And letter from West Yorkshire Police’s Licensing officer Tony Brown said: “The Licensing Act encourages Police Licensing and other responsible authorities to actively work with premises to resolve issues at premises, which we have tried to do.

“However, it is clear that the point has been reached where the only option available has been a review of the premises licence.

“Bradford District Police therefore support Bradford Council Environmental Health in their request to have the Premises Licence revoked.”

The manager of the pub, whose name has been redacted from the agenda available to the press and public, has written to the Council defending how the business is operated.
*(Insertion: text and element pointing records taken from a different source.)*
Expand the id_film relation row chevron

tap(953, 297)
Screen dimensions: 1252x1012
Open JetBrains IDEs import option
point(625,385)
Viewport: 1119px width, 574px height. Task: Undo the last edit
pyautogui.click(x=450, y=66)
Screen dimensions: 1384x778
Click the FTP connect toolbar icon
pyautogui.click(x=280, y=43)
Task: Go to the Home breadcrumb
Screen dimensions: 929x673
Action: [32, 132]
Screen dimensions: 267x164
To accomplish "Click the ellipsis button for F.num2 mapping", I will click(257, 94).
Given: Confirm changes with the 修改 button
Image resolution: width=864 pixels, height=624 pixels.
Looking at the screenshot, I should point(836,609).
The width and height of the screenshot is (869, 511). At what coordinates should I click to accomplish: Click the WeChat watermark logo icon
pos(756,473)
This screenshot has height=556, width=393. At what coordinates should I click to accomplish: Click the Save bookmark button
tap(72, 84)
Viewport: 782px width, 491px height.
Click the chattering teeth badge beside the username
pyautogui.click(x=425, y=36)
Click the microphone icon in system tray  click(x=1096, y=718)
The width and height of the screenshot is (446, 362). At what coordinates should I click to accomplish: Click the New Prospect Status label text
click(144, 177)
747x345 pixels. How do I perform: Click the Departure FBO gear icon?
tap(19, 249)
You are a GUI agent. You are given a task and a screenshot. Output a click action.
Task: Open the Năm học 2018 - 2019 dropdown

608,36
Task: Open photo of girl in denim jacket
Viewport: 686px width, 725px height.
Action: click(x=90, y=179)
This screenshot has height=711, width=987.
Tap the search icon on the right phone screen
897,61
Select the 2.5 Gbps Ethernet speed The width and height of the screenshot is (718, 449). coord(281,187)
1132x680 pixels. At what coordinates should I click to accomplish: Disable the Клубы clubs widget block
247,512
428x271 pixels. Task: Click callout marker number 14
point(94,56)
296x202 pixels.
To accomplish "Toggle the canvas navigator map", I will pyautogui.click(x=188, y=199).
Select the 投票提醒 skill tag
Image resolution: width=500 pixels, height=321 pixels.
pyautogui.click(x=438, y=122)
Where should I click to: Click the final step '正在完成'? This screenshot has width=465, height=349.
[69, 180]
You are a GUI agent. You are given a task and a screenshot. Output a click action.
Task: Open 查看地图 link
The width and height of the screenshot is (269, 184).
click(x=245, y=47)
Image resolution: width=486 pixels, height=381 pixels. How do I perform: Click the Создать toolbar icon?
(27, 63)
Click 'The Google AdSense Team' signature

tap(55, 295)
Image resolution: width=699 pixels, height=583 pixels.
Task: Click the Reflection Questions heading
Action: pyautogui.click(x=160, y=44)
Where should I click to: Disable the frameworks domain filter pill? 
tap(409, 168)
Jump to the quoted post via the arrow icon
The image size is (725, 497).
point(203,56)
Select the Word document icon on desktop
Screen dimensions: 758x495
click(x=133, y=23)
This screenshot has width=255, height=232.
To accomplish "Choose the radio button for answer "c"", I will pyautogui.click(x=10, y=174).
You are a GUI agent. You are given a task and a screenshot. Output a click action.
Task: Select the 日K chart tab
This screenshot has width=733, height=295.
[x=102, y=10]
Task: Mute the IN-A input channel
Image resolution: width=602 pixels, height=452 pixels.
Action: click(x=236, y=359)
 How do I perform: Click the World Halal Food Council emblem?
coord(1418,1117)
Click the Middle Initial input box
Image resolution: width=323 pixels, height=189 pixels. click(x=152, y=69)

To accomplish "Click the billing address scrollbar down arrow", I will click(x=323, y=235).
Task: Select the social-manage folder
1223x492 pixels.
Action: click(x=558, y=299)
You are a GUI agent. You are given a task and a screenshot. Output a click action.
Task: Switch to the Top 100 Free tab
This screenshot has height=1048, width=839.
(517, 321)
In a letter that will be presented to the committee, they say: “I always work with West Yorkshire Police and they have always been supportive to me.

“It seems apparent to me the premise is being blamed for a lot of noise nuisance that is actually outside the premises.

“I understand from an historical manager of the Wyke Rose it is more than apparent in my opinion that certain representatives of the Council’s Environmental Health Team appear to want to close the public house down by any means possible.

“This is very unfair in my opinion.”

They say that since the music equipment was seized the business has suffered, and argue the warrant used to seize the equipment was “defective.”

The Local Democracy Reporting Service contacted the licence holders Clifton Properties Yorkshire, but was told no-one was available to comment on the licensing review.

The panel will meet in City Hall at 10am on Tuesday.